> [Provided records]:
┏━━

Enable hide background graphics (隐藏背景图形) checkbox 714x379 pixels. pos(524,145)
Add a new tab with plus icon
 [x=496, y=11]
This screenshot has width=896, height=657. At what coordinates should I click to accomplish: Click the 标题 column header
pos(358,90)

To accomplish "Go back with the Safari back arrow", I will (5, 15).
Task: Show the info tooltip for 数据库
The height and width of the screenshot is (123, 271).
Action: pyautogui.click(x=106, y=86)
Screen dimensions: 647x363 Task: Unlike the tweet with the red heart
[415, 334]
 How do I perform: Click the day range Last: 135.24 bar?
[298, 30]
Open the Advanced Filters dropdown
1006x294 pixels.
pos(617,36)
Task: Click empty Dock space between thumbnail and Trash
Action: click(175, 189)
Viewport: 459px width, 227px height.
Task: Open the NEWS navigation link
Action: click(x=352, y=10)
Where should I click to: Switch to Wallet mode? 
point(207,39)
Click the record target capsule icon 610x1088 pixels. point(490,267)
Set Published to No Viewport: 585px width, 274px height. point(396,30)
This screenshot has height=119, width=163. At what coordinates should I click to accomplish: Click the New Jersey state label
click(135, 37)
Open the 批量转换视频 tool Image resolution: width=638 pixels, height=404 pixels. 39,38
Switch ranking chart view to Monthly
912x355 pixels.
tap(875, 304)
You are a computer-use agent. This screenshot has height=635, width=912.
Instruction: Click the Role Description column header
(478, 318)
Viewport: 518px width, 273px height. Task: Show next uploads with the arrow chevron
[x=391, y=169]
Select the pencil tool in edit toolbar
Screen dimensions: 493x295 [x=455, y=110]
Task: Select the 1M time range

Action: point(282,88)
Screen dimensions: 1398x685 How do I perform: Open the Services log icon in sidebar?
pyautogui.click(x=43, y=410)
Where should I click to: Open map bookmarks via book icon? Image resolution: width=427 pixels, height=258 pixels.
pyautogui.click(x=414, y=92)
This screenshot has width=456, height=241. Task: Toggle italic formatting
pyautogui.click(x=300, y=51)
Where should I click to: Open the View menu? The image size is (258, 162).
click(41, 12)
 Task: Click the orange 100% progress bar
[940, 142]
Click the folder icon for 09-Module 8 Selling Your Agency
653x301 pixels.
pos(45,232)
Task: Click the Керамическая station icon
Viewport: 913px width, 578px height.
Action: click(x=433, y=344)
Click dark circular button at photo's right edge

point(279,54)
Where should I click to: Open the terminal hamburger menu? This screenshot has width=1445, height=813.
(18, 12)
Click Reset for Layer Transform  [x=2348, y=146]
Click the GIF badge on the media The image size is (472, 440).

┗━━

Reproduce all of the records above word for word, line by line.

> [Answer to the exercise]:
Enable hide background graphics (隐藏背景图形) checkbox 714x379 pixels. pos(524,145)
Add a new tab with plus icon
 [x=496, y=11]
This screenshot has width=896, height=657. At what coordinates should I click to accomplish: Click the 标题 column header
pos(358,90)

To accomplish "Go back with the Safari back arrow", I will (5, 15).
Task: Show the info tooltip for 数据库
The height and width of the screenshot is (123, 271).
Action: pyautogui.click(x=106, y=86)
Screen dimensions: 647x363 Task: Unlike the tweet with the red heart
[415, 334]
 How do I perform: Click the day range Last: 135.24 bar?
[298, 30]
Open the Advanced Filters dropdown
1006x294 pixels.
pos(617,36)
Task: Click empty Dock space between thumbnail and Trash
Action: click(175, 189)
Viewport: 459px width, 227px height.
Task: Open the NEWS navigation link
Action: click(x=352, y=10)
Where should I click to: Switch to Wallet mode? 
point(207,39)
Click the record target capsule icon 610x1088 pixels. point(490,267)
Set Published to No Viewport: 585px width, 274px height. point(396,30)
This screenshot has height=119, width=163. At what coordinates should I click to accomplish: Click the New Jersey state label
click(135, 37)
Open the 批量转换视频 tool Image resolution: width=638 pixels, height=404 pixels. 39,38
Switch ranking chart view to Monthly
912x355 pixels.
tap(875, 304)
You are a computer-use agent. This screenshot has height=635, width=912.
Instruction: Click the Role Description column header
(478, 318)
Viewport: 518px width, 273px height. Task: Show next uploads with the arrow chevron
[x=391, y=169]
Select the pencil tool in edit toolbar
Screen dimensions: 493x295 [x=455, y=110]
Task: Select the 1M time range

Action: point(282,88)
Screen dimensions: 1398x685 How do I perform: Open the Services log icon in sidebar?
pyautogui.click(x=43, y=410)
Where should I click to: Open map bookmarks via book icon? Image resolution: width=427 pixels, height=258 pixels.
pyautogui.click(x=414, y=92)
This screenshot has width=456, height=241. Task: Toggle italic formatting
pyautogui.click(x=300, y=51)
Where should I click to: Open the View menu? The image size is (258, 162).
click(41, 12)
 Task: Click the orange 100% progress bar
[940, 142]
Click the folder icon for 09-Module 8 Selling Your Agency
653x301 pixels.
pos(45,232)
Task: Click the Керамическая station icon
Viewport: 913px width, 578px height.
Action: click(x=433, y=344)
Click dark circular button at photo's right edge

point(279,54)
Where should I click to: Open the terminal hamburger menu? This screenshot has width=1445, height=813.
(18, 12)
Click Reset for Layer Transform  [x=2348, y=146]
Click the GIF badge on the media The image size is (472, 440).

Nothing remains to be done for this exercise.